-- Start Entries --

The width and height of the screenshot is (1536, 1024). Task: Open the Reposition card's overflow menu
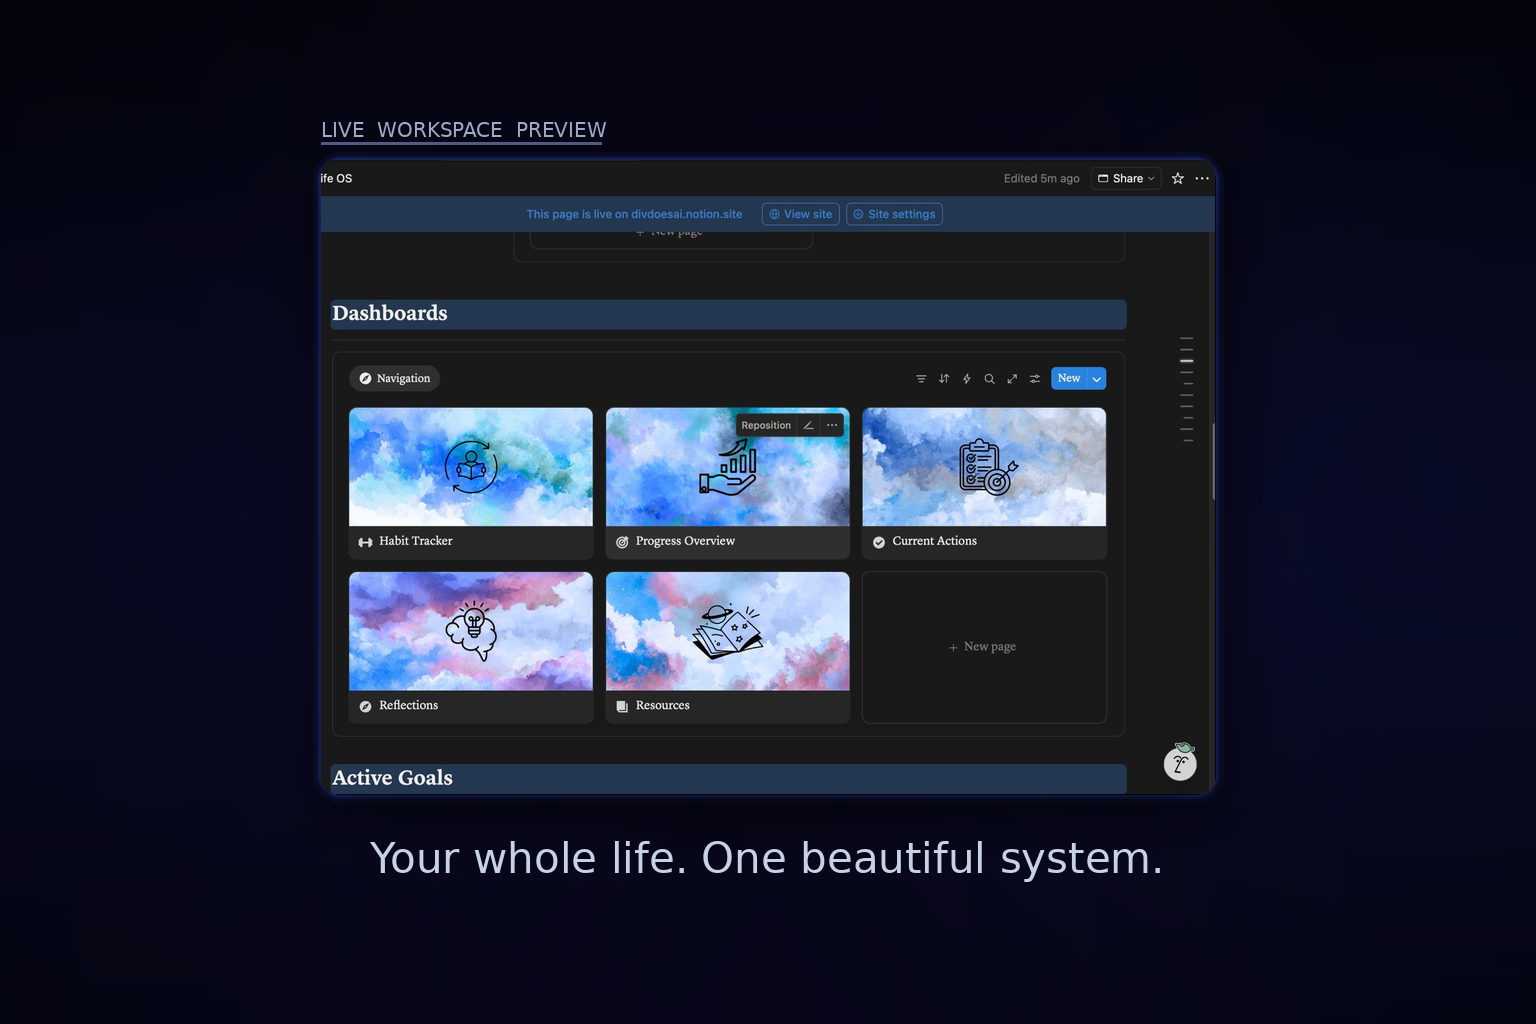[832, 425]
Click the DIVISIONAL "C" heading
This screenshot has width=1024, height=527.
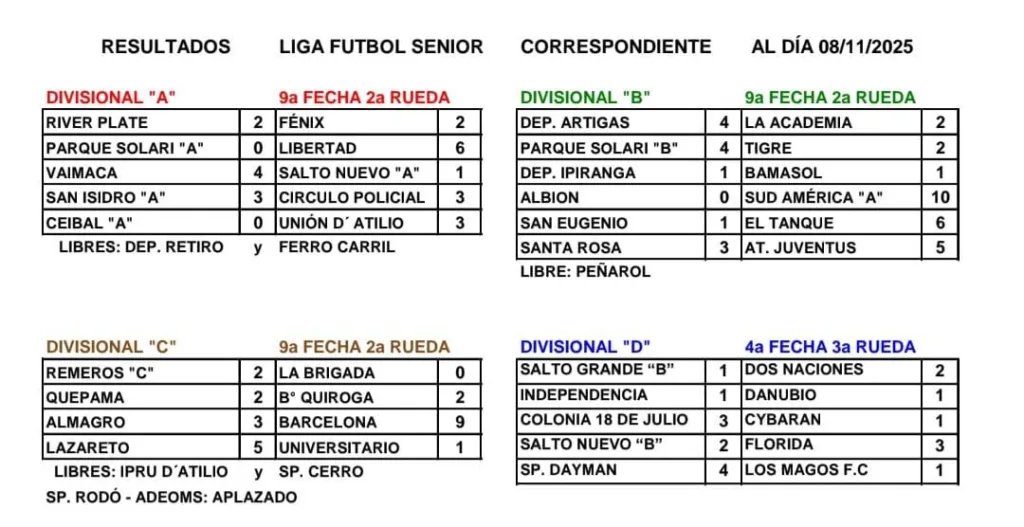111,347
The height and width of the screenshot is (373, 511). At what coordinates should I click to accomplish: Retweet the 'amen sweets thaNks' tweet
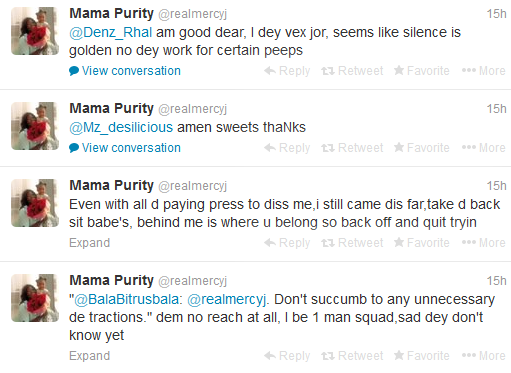(x=352, y=148)
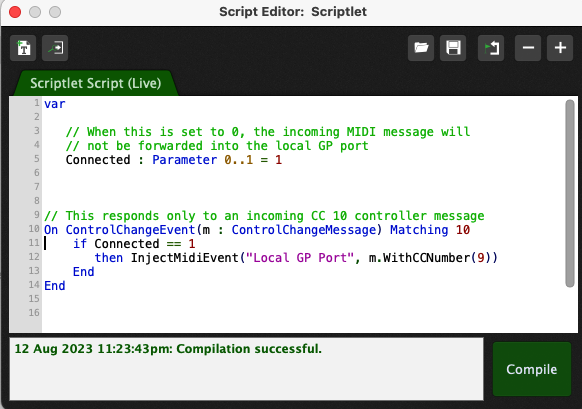Image resolution: width=582 pixels, height=409 pixels.
Task: Place the cursor on the 'var' keyword
Action: [55, 104]
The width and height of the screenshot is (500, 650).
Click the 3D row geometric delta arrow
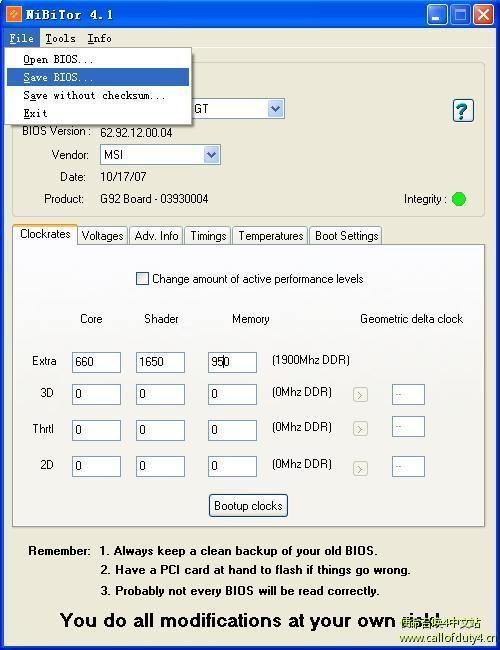[x=360, y=395]
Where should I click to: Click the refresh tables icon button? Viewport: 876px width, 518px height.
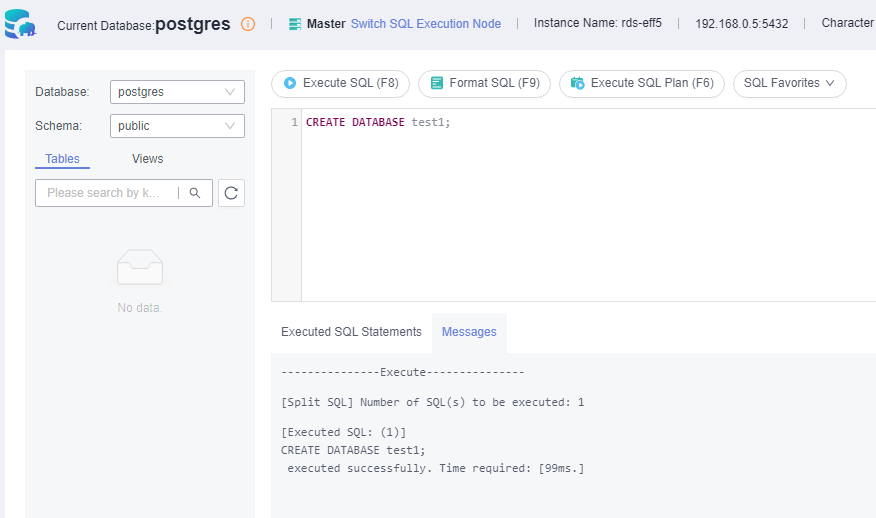coord(231,193)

-- End Entries --

Aim of the exercise: Copy every entry above word for word, leaving out the pictures.

Result:
The width and height of the screenshot is (1536, 1024). Task: Open the Reposition card's overflow menu
[832, 425]
Click the DIVISIONAL "C" heading
This screenshot has width=1024, height=527.
111,347
The height and width of the screenshot is (373, 511). At what coordinates should I click to accomplish: Retweet the 'amen sweets thaNks' tweet
(x=352, y=148)
Image resolution: width=582 pixels, height=409 pixels.
Task: Place the cursor on the 'var' keyword
Action: [55, 104]
The width and height of the screenshot is (500, 650).
Click the 3D row geometric delta arrow
[x=360, y=395]
Where should I click to: Click the refresh tables icon button? Viewport: 876px width, 518px height.
coord(231,193)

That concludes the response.